[Search for users] [Overall Top Noters] [List of all Conferences] [Download this site]

Conference rusure::math

Title:Mathematics at DEC
Moderator:RUSURE::EDP
Created:Mon Feb 03 1986
Last Modified:Fri Jun 06 1997
Last Successful Update:Fri Jun 06 1997
Number of topics:2083
Total number of notes:14613

637.0. "Inverse modulo 2**32 -- a puzzle" by CLT::GILBERT (eager like a child) Tue Dec 30 1986 16:30

The following routine computes the multiplicative inverse (modulo 2**32)
of any odd longword.  It's written in Macro-32.
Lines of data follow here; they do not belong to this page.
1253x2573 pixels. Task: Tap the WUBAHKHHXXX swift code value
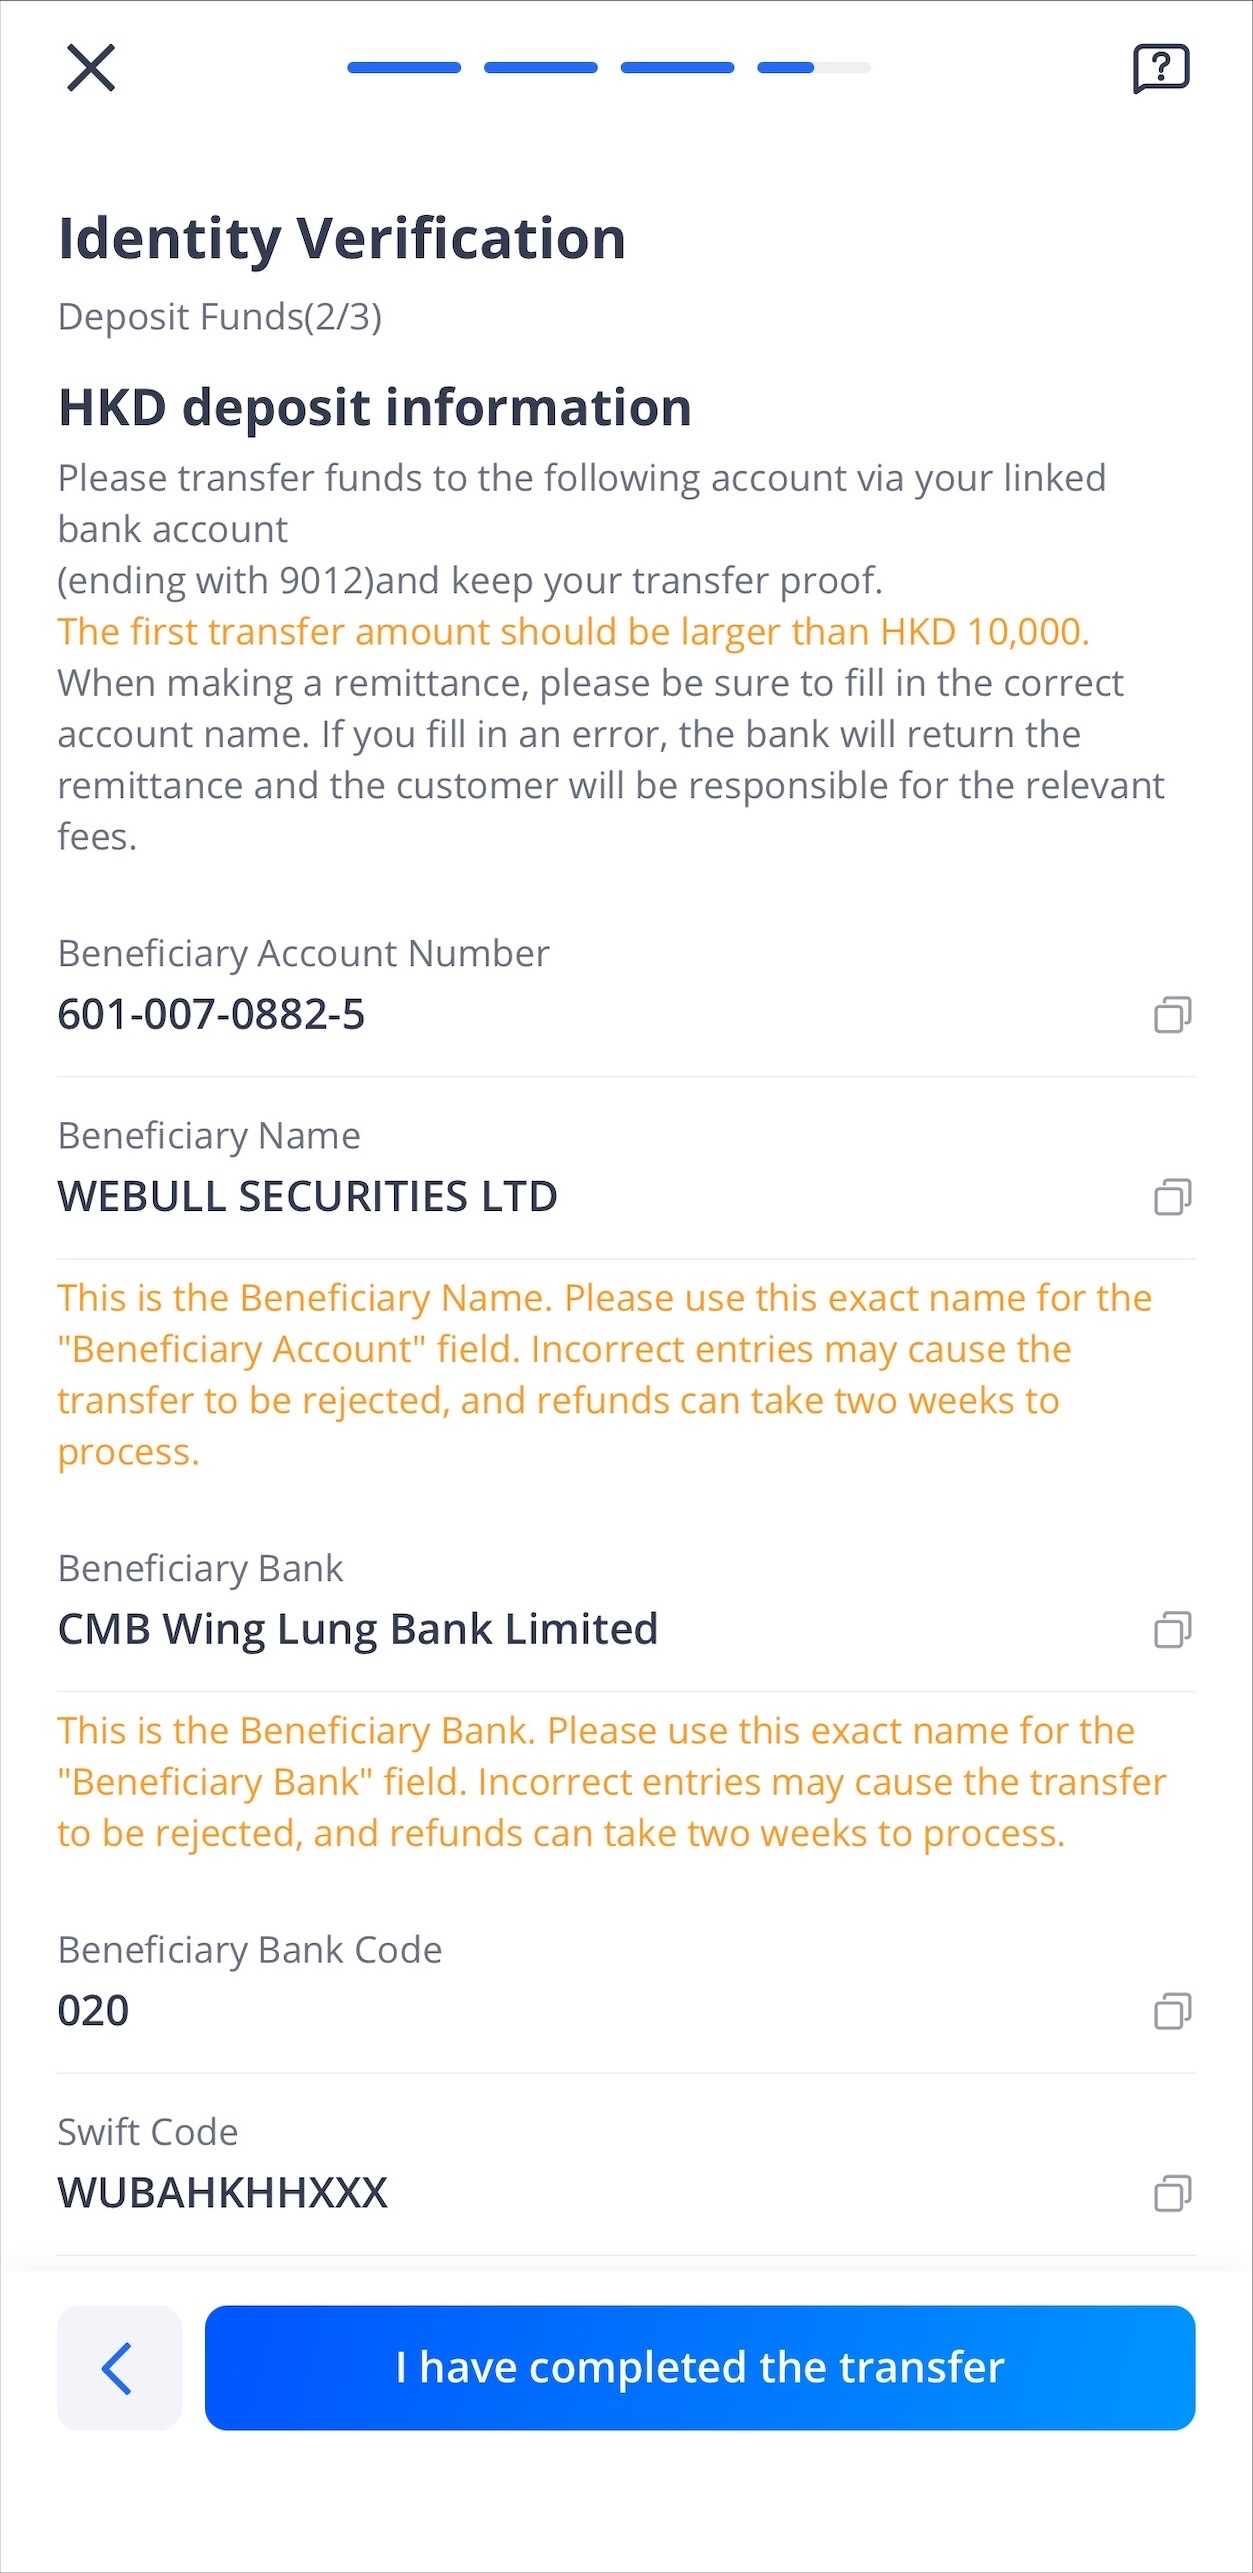pyautogui.click(x=222, y=2192)
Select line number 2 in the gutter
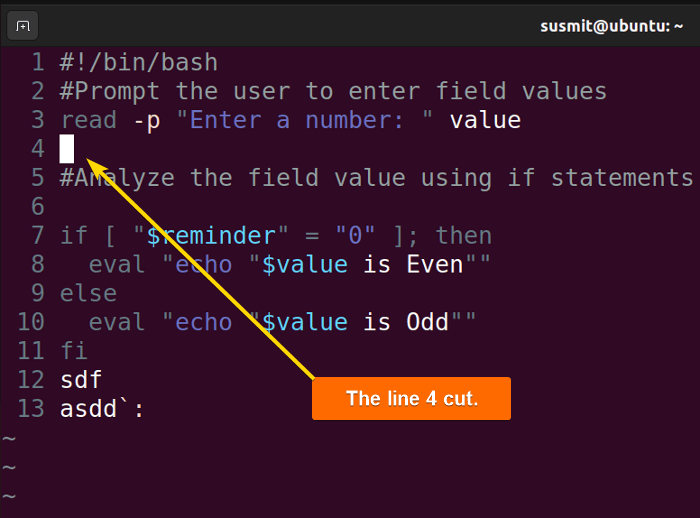 [x=38, y=91]
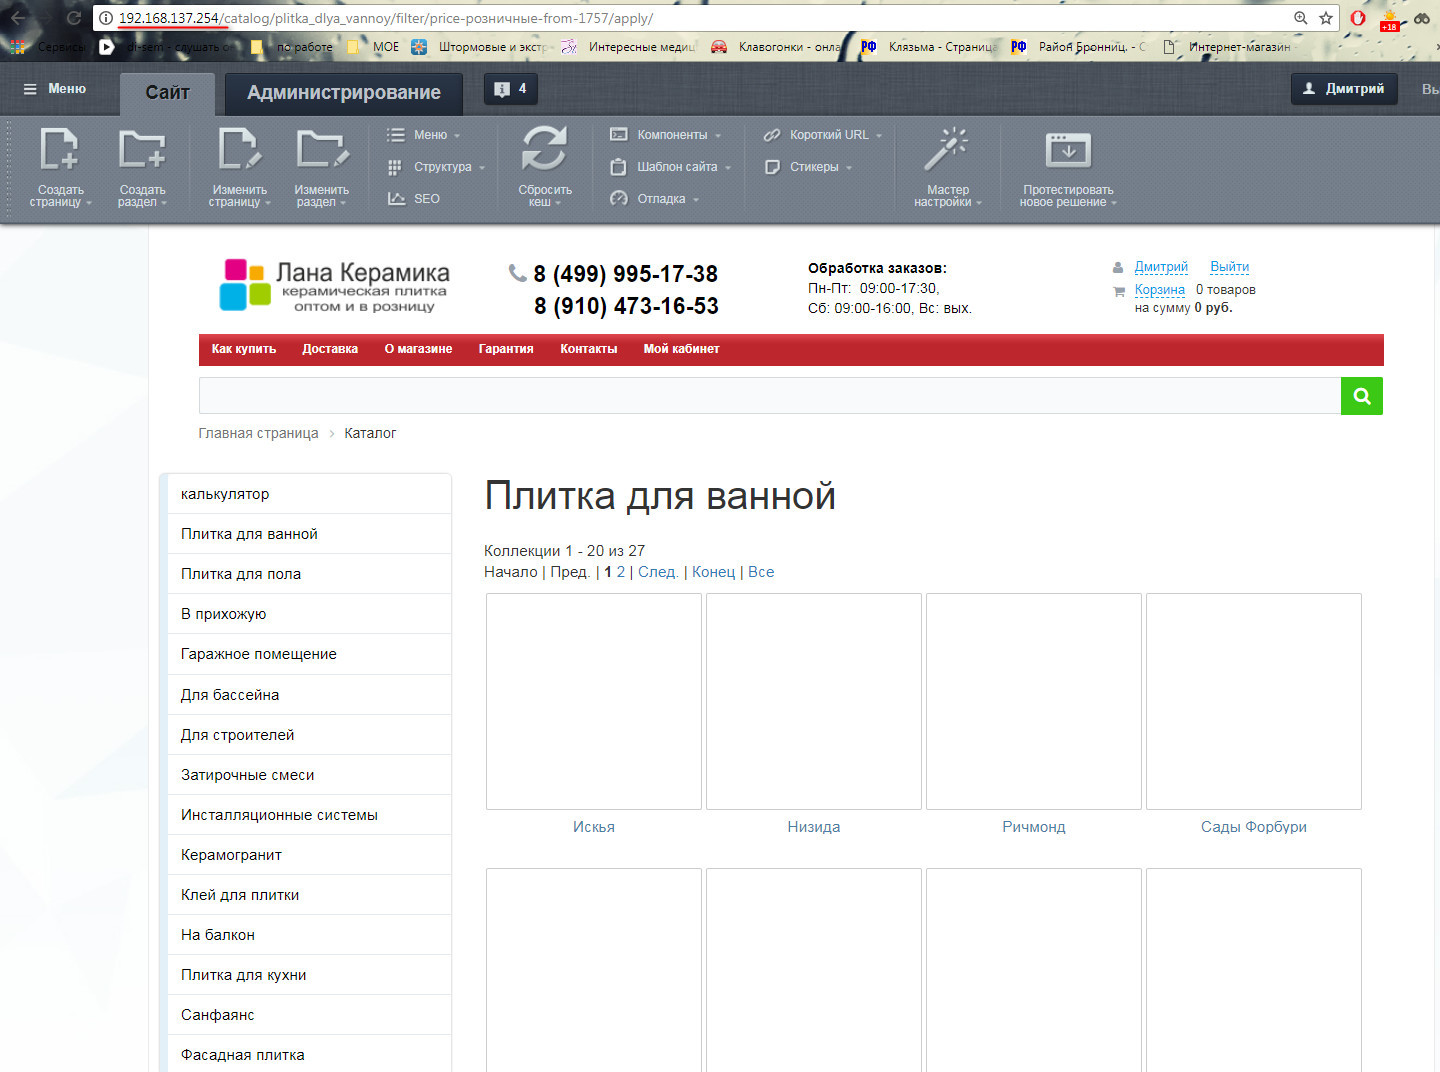
Task: Open the SEO tool in toolbar
Action: point(426,199)
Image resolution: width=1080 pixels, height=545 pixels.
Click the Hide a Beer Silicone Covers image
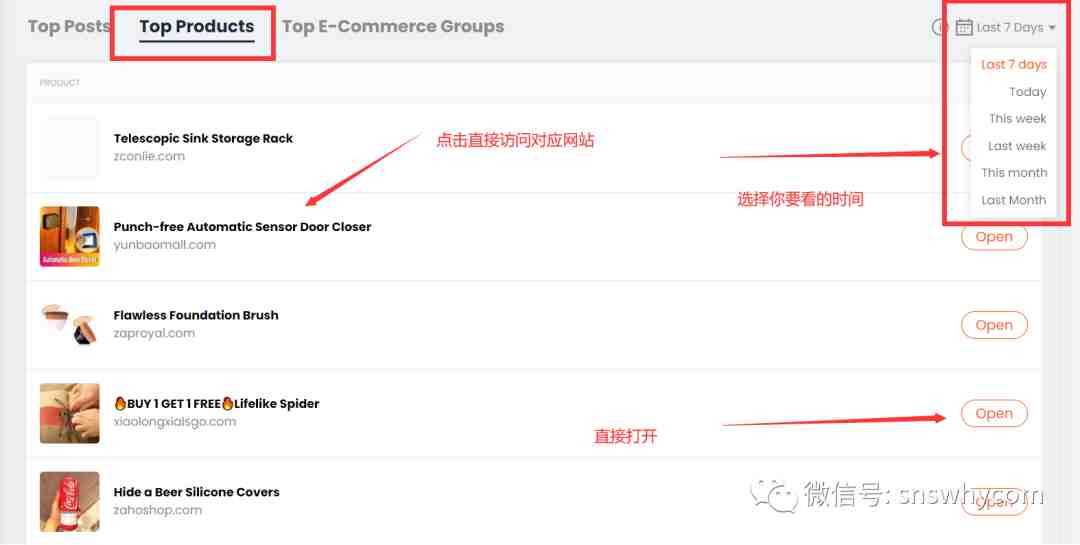tap(70, 502)
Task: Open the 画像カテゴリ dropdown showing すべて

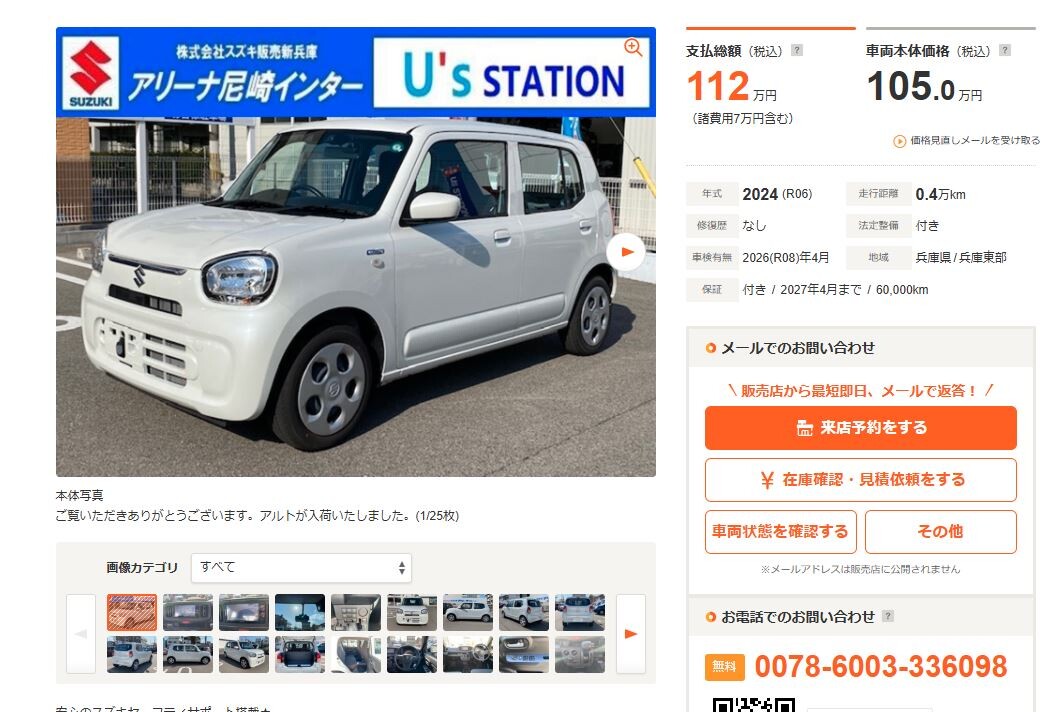Action: (301, 567)
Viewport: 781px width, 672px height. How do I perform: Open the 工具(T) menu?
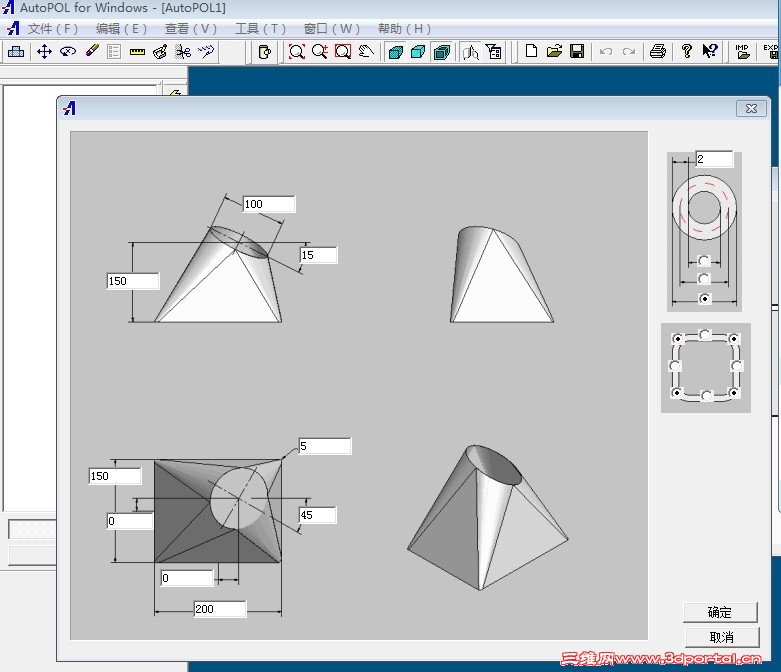coord(260,29)
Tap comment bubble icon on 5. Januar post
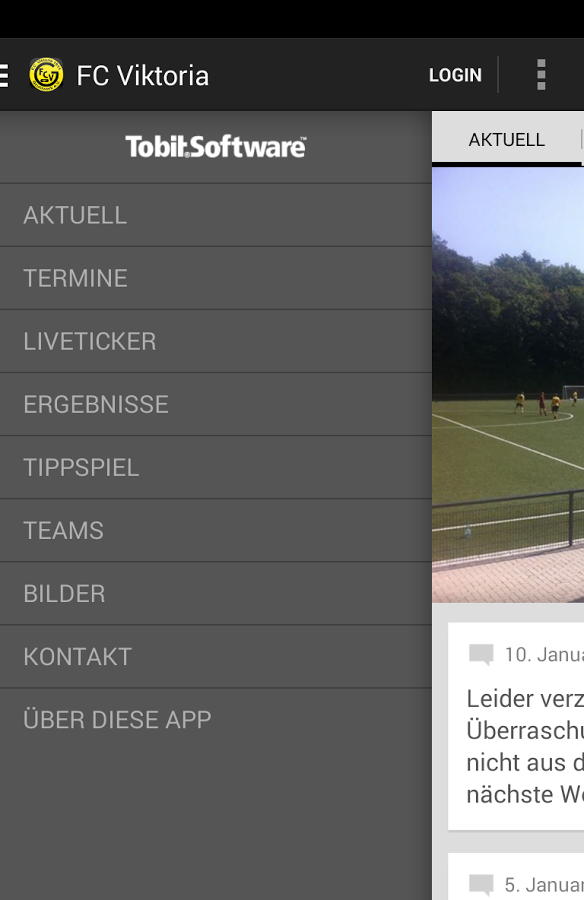584x900 pixels. [481, 885]
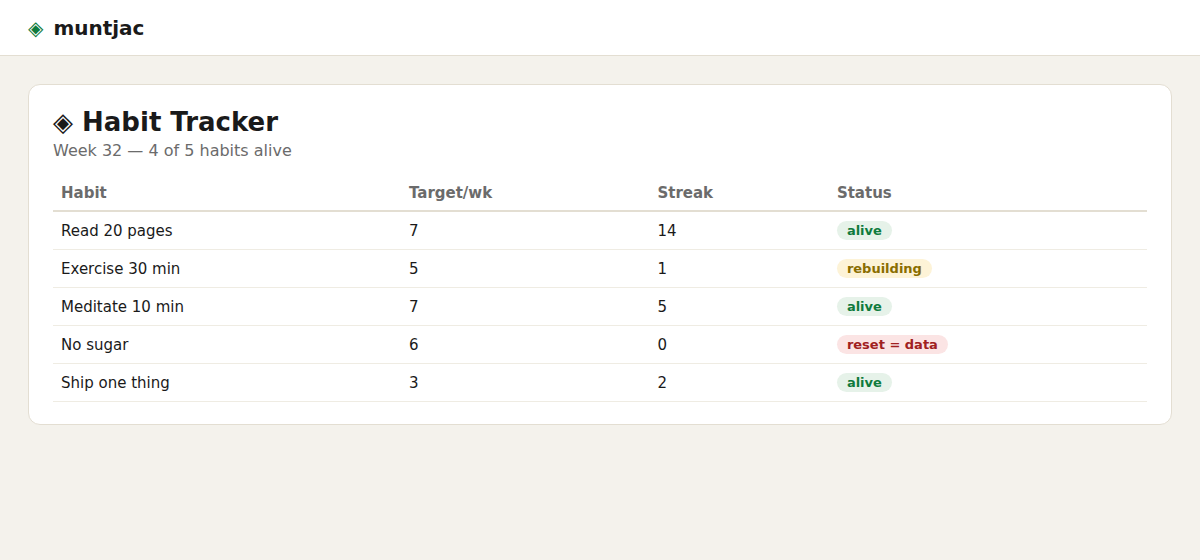Open the muntjac brand name link
Image resolution: width=1200 pixels, height=560 pixels.
(98, 28)
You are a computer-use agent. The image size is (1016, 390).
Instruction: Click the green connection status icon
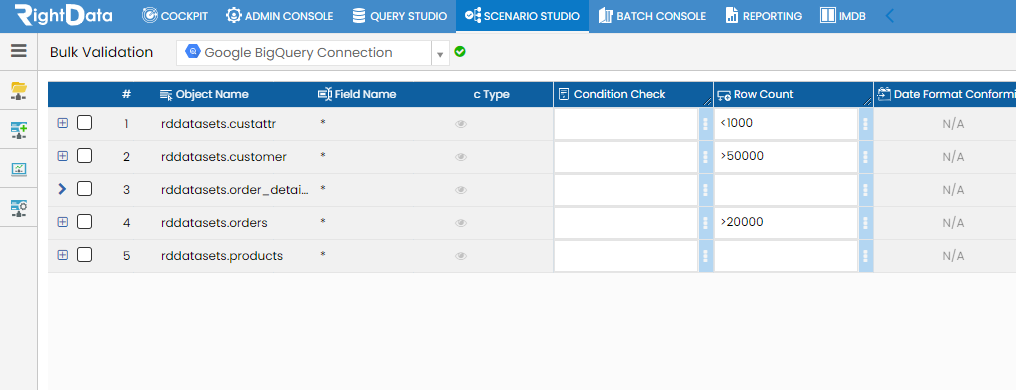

How does it work?  Can you prove that it works?

invsub:	subl3	#1, r0, r2	; subtract 1 from the input (r0) giving r2
	movq	#1, r0		; set r0 to 1; set r1 to zero
10$:	bbc	r1, r0, 20$	; branch to 20$ if r0 has bit r1 clear
	subl2	r2, r0		; subtract r2 from r0
20$:	incl	r1		; increment r1
	addl2	r2, r2		; double r2, and ...
	bneq	10$		; if r2 is not zero, go to 10$
	rsb			; the result is in r0


To make the problem accessible to those with scant knowledge of the
VAX instruction set (even though I added comments to the above code),
the following Pascal function is roughly equivalent.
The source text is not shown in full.